DOCUMENT TEXT>
Although focusing on learning in formal higher education settings, the report’s summary of six "significant challenges impeding technology adoption in higher education" covers a set of challenges trainer-teacher-learners in a variety of learning environments would do well to consider—and attempt to address. In the short term (a one- to -two-year horizon featuring challenges "that we understand and know how to solve"), there are the challenges of blending formal and informal learning and improving digital literacy. In the category of "difficult" challenges—those "that we understand but for which solutions are elusive"—we find personalized learning and teaching complex thinking. And in that wonderfully knotty area of "wicked" challenges—those which become more difficult the more we attempt to resolve them—are the efforts to address competing models of education (massive open online courses—MOOCs; competency-based degree programs; and other alternative models of learning) as well as the need to find effective ways to reward teaching.
Report co-authors Samantha Adams Becker, Alex Freeman, and Victoria Estrada begin with the solvable challenges by noting that "there is an increasing interest in the kinds of self-directed, curiosity-based learning that has long been common in museums, science centers, and personal learning networks.…Many workplaces already encourage informal learning methods for professional development…" (p. 22). They help us better appreciate the roles social media and other resources are playing in helping us blend formal and informal learning, expose us to innovations including the Cork City Lifelong Learning Festival that "promotes and celebrates learning of all kinds, across all ages, interests and abilities, from pre-school to post-retirement" on an annual basis, and discuss numerous "informal professional development opportunities," including NMC’s Academy; among the resources explored are the European Union’s Lisbon Recognition Convention—in essence promoting recognition of learning achievements across learning organizations—and the "Formalising Informal Learning" article written by Rory McGreal, Dianne Conrad, Angela Murphy, Gabi Witthouse, and Wayne Mackintosh and published in the Open Praxis distance- and e-learning journal in 2014.
If we care to go beyond what is already copiously documented in the report, we might further explore efforts to support the blending of formal and informal learning by looking at proposals for a lifelong-learning database (item #6 in NMC’s 2014 Wikithon list of new topics in educational technology) and Stephen Downes’ efforts through the National Research Council of Canada to create and promote learning and performance support systems.

DATASET EXCERPT>
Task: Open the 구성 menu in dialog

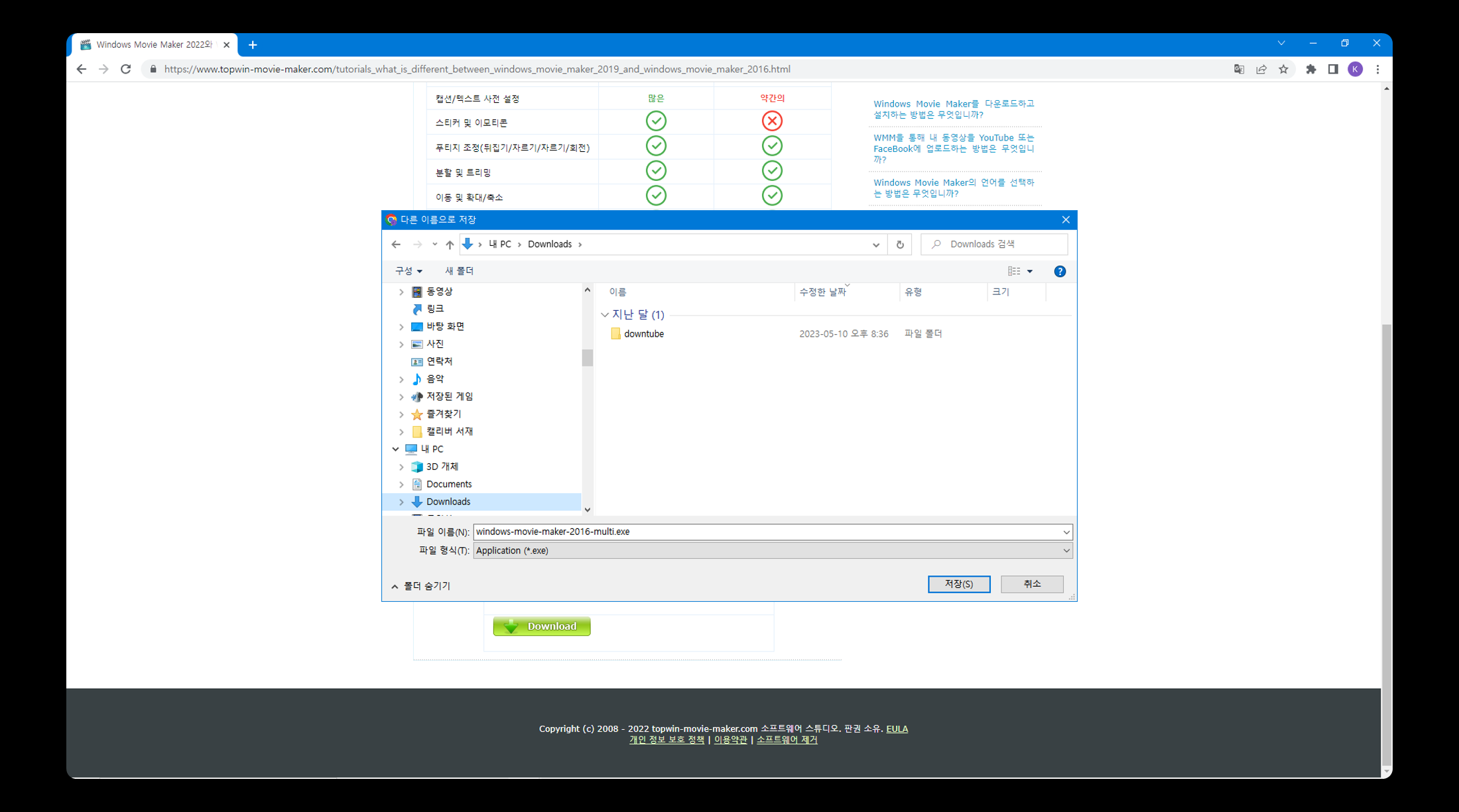Action: (409, 271)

REQUIREMENT>
In the text on challenges to technology adoption in higher education, which two challenges fall in the "difficult" category?

SOLUTION FOR THIS TASK>
Personalized learning and teaching complex thinking.